ソル「台詞に、思い当たる節はありますわね」


 今思えば、もうちょっと少女の恋を応援するところに葛藤を入れてもよかったかもとは思います。

 でも、それをやると色々とバレバレになりすぎる気もするので、書かなかった気もします。

 どっちが良かったのかは、今もよく分かりません。


ソル「でも、上手くはいきませんでしたのよね。あの頑固者」


 そう言わないの。その頑固さが、何を理由にしていたのか分かっているくせに。


ソル「むぅ(赤面)」


 というところで、ようやく「自分を盾に相手を動かそう」という下準備を用意出来た。ナビキャラ少年に対する怒りとか想いとかで自棄になった挙げ句――


ソル「色仕掛けはしませんわよ」


 全力で拒否されたんだよねえ。

 いやまあ、当時相談していた創作仲間にも止められたけど。


ソル「本当に、何させる気だったんですの!」


 いやほら? ナビキャラ少年が隠し持っていたエロ本を見付ける話書いていたでしょ? アレの真似?

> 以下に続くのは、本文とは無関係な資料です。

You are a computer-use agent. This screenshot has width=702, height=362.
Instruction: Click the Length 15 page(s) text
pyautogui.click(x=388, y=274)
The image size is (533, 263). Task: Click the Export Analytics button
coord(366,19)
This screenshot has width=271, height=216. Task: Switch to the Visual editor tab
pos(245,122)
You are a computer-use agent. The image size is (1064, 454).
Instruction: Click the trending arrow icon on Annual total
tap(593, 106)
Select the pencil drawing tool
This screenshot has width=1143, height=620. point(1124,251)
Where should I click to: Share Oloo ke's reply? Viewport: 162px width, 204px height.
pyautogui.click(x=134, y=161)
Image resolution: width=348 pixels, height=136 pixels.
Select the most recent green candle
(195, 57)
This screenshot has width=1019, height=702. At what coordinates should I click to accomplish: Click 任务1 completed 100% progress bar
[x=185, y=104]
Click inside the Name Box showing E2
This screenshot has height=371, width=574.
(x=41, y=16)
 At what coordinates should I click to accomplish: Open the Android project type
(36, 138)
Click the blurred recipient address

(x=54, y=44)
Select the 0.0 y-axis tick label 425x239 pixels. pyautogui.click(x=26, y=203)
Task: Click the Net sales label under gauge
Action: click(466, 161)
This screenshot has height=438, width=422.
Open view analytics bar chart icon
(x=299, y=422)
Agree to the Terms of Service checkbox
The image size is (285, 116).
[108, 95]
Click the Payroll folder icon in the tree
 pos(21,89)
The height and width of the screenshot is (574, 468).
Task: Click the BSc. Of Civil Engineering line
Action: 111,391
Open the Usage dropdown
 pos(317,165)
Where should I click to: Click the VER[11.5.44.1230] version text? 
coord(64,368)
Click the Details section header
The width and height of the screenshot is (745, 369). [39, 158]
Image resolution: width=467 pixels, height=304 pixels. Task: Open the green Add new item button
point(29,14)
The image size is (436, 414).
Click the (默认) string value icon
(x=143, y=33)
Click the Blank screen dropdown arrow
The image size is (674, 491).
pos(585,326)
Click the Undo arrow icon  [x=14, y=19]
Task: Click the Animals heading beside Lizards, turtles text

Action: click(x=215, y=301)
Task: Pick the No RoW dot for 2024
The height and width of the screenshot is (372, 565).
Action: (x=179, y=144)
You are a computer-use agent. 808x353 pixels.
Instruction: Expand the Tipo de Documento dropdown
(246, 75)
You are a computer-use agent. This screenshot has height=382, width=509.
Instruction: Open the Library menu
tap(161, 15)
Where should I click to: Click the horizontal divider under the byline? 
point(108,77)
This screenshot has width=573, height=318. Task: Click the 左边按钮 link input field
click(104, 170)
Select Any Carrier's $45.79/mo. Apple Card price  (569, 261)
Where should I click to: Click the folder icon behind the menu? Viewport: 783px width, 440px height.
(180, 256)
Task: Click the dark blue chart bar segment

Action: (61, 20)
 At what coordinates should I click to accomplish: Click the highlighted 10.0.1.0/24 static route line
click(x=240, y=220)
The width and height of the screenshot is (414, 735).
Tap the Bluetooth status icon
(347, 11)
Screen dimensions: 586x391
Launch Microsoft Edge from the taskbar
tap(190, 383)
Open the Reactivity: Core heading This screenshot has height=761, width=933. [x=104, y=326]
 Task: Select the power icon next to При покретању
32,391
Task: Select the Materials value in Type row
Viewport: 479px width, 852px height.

ソル「あ、あんな破廉恥な真似っ! で、出来るわけないでしょっ! 冗談じゃありませんわっ!」


 もう、本当に色々と知識がナビキャラ少年経由だよね。

 それと、地味にナビキャラ少年からも脳内でプレッシャー掛けられてた。あいつ恐いよ。本気で殺気ぶつけてくるんだもの。俺、書いている人だよ? 君達の生みの親だよ?


ソル「それでも、キャラが絶対にやらない真似を無理矢理させるのは違いましてよ?」


 そうなんだよねえ。

 結局、そういう結論に達して。えっちぃ展開は無くなりました。ちぇっ。


ソル「あのエロ本の話がまさかこんな伏線として用意されていたなんて」


 他にも、従者の少年の前世ソルに対する感情の伏線だったり。これはあくまでも、ストーリーとして共感していたという話なんだけど。

 色々と、意味のある話でした。

 誰か、分かる人いただろうか?


ソル「知りませんわよっ!」


 何にしても、キャラの内面を掘り下げていく話を考えるなら。外から問いかけて、キャラ自身に考えさせる。そういうところを意識した方が良いのだなと学んだ気がします。